Eskridge wrote a new police report in 1984 explaining the "whereabouts" of the Jensen rape kit.Eskridge never bothered to take the rape kit to the lab in 1980 for analysis.  It sat in the property room for four years until Ewing's arrest in 1984.  Eskridge then personally drove the unprotected rape kit, together with Ewing's samples, to the lab.  After doing so he wrote the above report in September of 1984.

 

Eskridge told Jensen that there had been a "match" between Ewing's blood type and her rape kit.On the date of the Jensen Preliminary Hearing (11/02/84) blood typing results had not yet been reported by the crime lab.

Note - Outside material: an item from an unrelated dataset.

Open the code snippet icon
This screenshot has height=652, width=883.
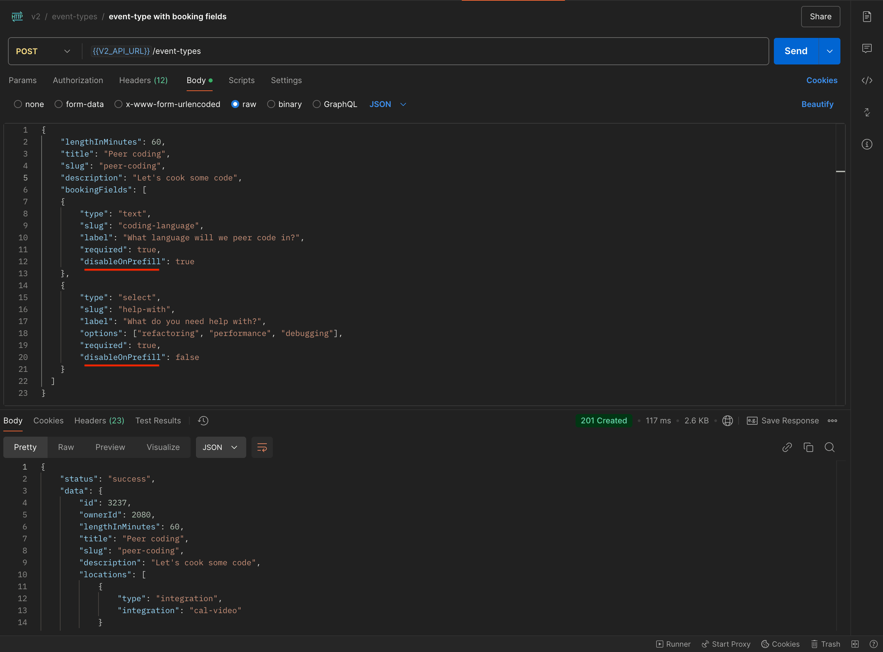click(867, 81)
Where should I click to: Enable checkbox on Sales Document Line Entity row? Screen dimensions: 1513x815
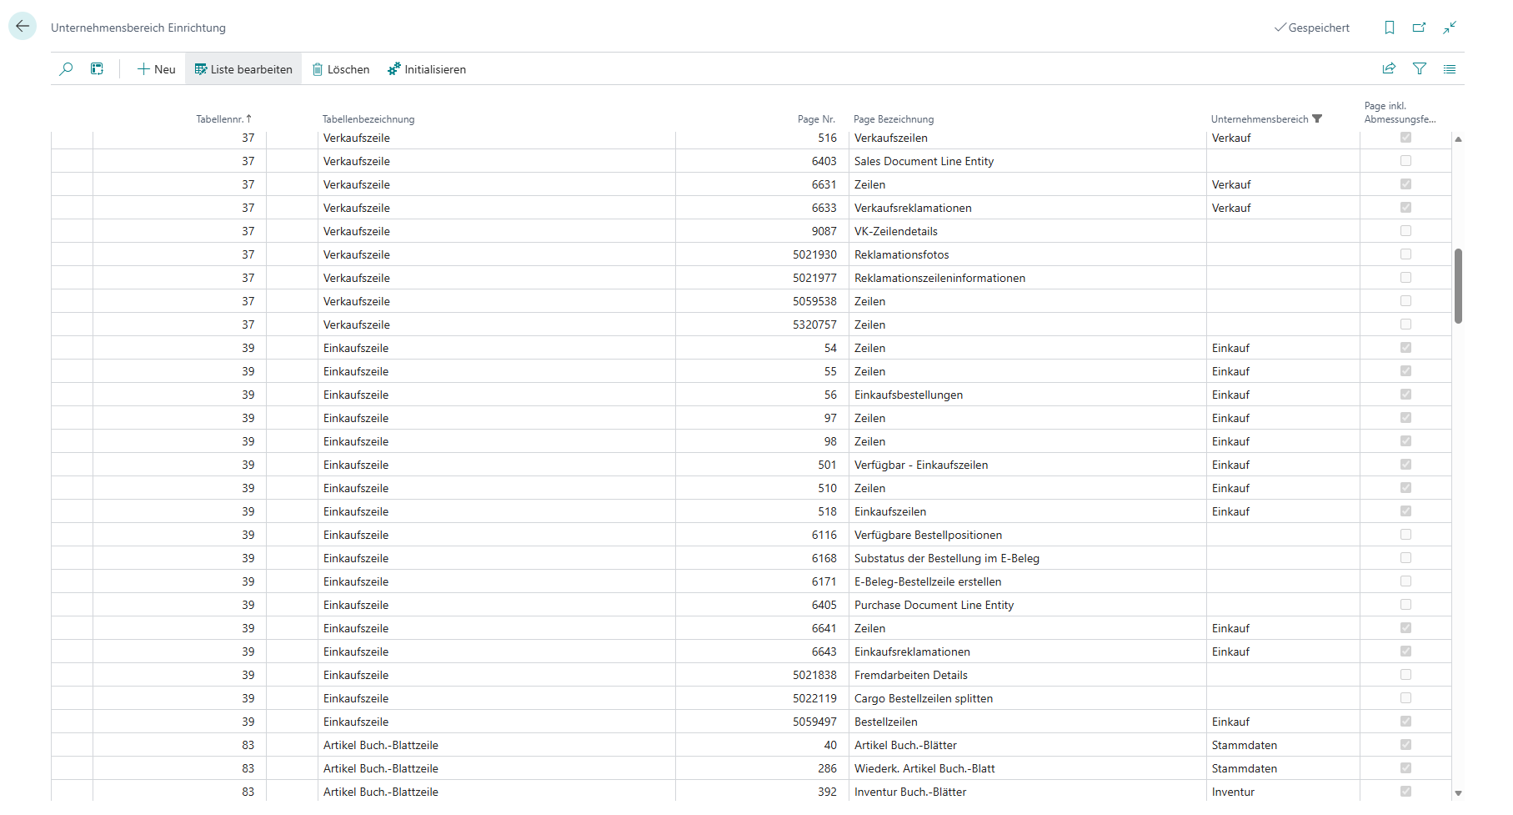(1406, 161)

Nonetheless, Jensen gave testimony that she already knew those results and that there "was a match." (Recall that Eskridge drove an unprotected, unsealed rape kit to the lab.   On the same trip he had fluid samples from Ewing).

 

On 11/15/84 (14 days after the Jensen Preliminary Hearing) the Lab reported:
The possible donors of the semen found on the vaginal swab, assuming one donor, are as follows: 1) B Secretor; 2) AB Secretor.  Ewing is a B secretor.  Jensen is an A secretor.  The blood type of Jensen's boyfriend is unknown.  The defense has presented the theory that Eskridge took the opportunity to contaminate the rape kit.